En 2017, Nest a lancé, distribué et vendu 399 dollars pièce (environ 350 euros) un système d'alarme domestique nommé Nest Secure –«Nid Sûr» pour dire les choses en français. Un produit dont le succès et le marketing sont basés sur la confiance et sécurité, mais dont les spécifications techniques publiques ne dévoilaient pas un élément crucial: la présence d'un micro.
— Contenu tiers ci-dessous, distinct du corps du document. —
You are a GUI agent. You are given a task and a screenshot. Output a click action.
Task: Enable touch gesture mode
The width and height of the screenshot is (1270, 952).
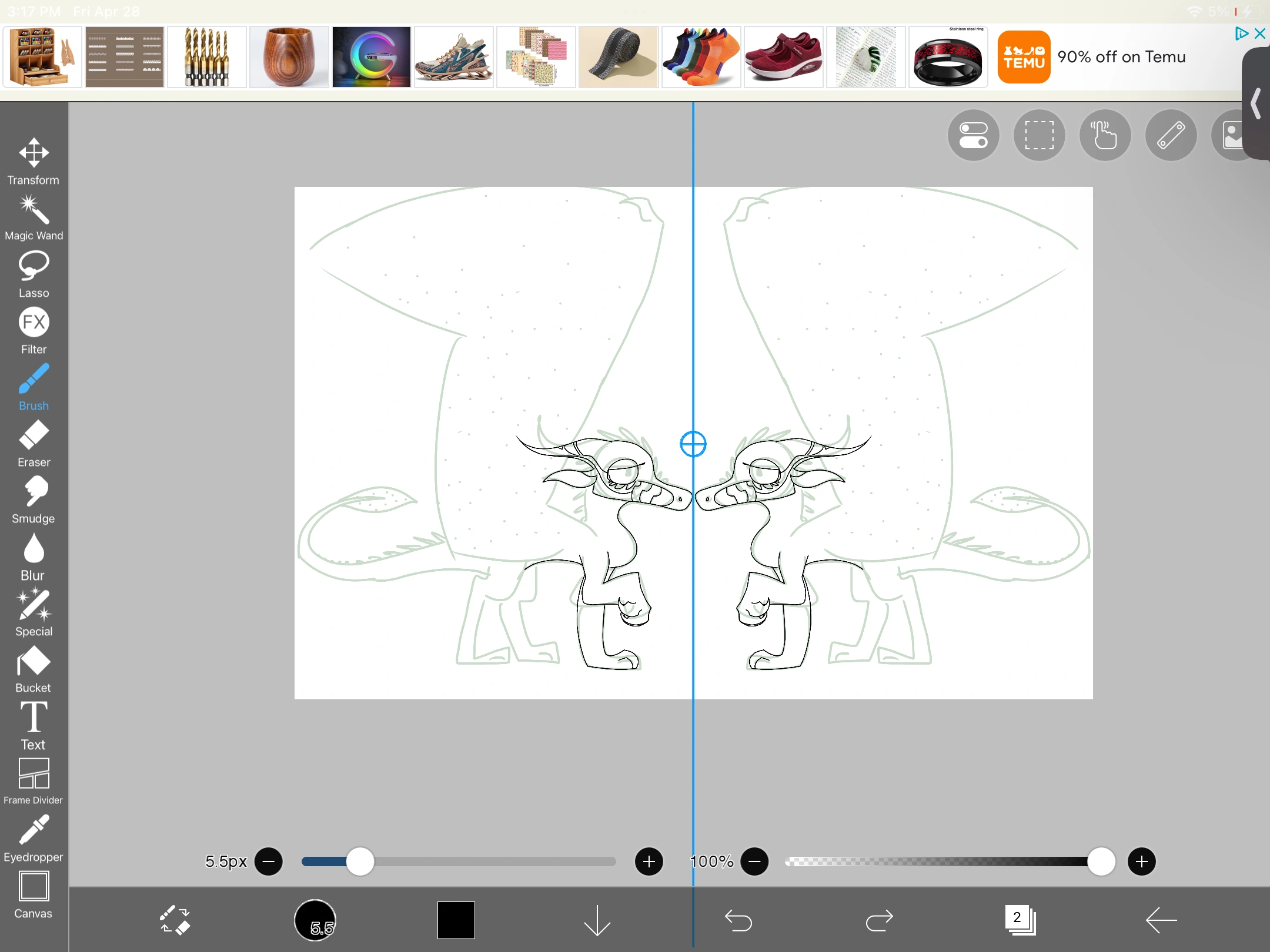[1105, 135]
Rien n'indiquait ainsi aux acheteurs et acheteuses de la chose qu'elle contenait, au cœur de ses circuits imprimés et de ses formes rondes et sobres, ce qui pouvait constituer, pour quiconque en prendrait le contrôle, un moyen idéal de placer sur écoute l'intimité d'un foyer.
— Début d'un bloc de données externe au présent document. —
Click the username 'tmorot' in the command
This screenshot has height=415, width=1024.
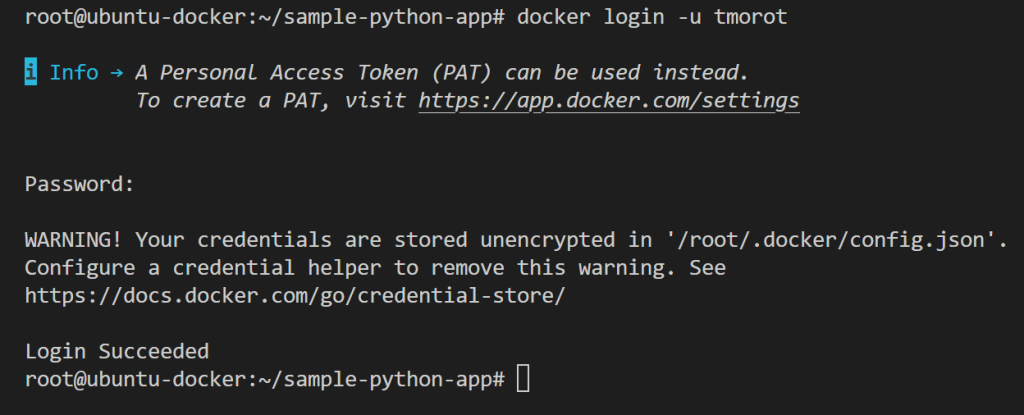click(750, 17)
Google s'est elle-même trahie
Le plus étonnant est que l'on doit l'information à Google elle-même. En annonçant publiquement que les propriétaires du Nest Secure pourraient désormais en prendre le contrôle par la voix et sans aucun intermédiaire, ce qu'ils ne pouvaient auparavant faire que via un smartphone ou un Google Home, la firme a révélé le pot aux roses à celles et ceux qui ne le cherchaient même pas.
« Oh, regardez, votre alarme Nest va devenir un Google Home ! » « Quoi, comment, y a pas de micro selon les specs ! » « Ah, oui, oups, on a oublié de vous dire, y en a un. Mais on l’a jamais utilisé, vous inquiétez pas. » #CPCH https://t.co/hLBIYv2o2B
— Pierre Dandumont (@DandumontP) February 6, 2019
L'affaire a été révélée par le site Android Authority, qui s'est étonné du fait que Google annonce qu'un produit n'étant pas supposé vous entendre allait désormais pouvoir obéir à votre voix. Elle a provoqué une réponse rapide de l'entreprise de Mountain View: son produit dispose bien d'un micro, mais son utilisation nécessite l'accord de ses propriétaires pour son activation.
«Tous les objets disposant des fonctionnalités de Google Assistant sont conçus en gardant la vie privée à l'esprit», explique le communiqué officiel, qui se permet un petit rappel de la manière dont fonctionne globalement l'appareil. «Une fois Google Assistant activé, le micro est toujours ouvert, mais n'écoute que les phrases-clés “Ok Google” ou “Hey Google”. Google ne stocke les demandes vocales qu'une fois ces déclencheurs reconnus. Les données vocales et le contenu des demandes sont envoyés au serveurs de Google pour analyse et stockage dans Mon Activité. Via Mon Activité, les utilisateurs contrôlent leurs informations. Ils peuvent y effacer leurs demandes vocales.»
Impossible et un peu absurde, bien entendu, d'affirmer que Google s'est servi de ces micros «cachés» pour une éventuelle surveillance de masse, pour entraîner ses intelligences artificielles, pour cibler au mieux les publicités qu'elle fait transiter ou pour préparer, tranquillement, le soulèvement des machines.
L'affaire rappelle cependant que, techniquement démunies, les personnes qui utilisent des produits de firmes comme Google, Amazon ou Apple n'ont d'autre choix, quand elles emploient les solutions que ces entreprises proposent, de leur faire confiance. Celles qui ont confié leur vie aux caméras de Ring, propriété d'Amazon, ont sans doute été surprises d'apprendre que leur intimité avait littéralement été épiée.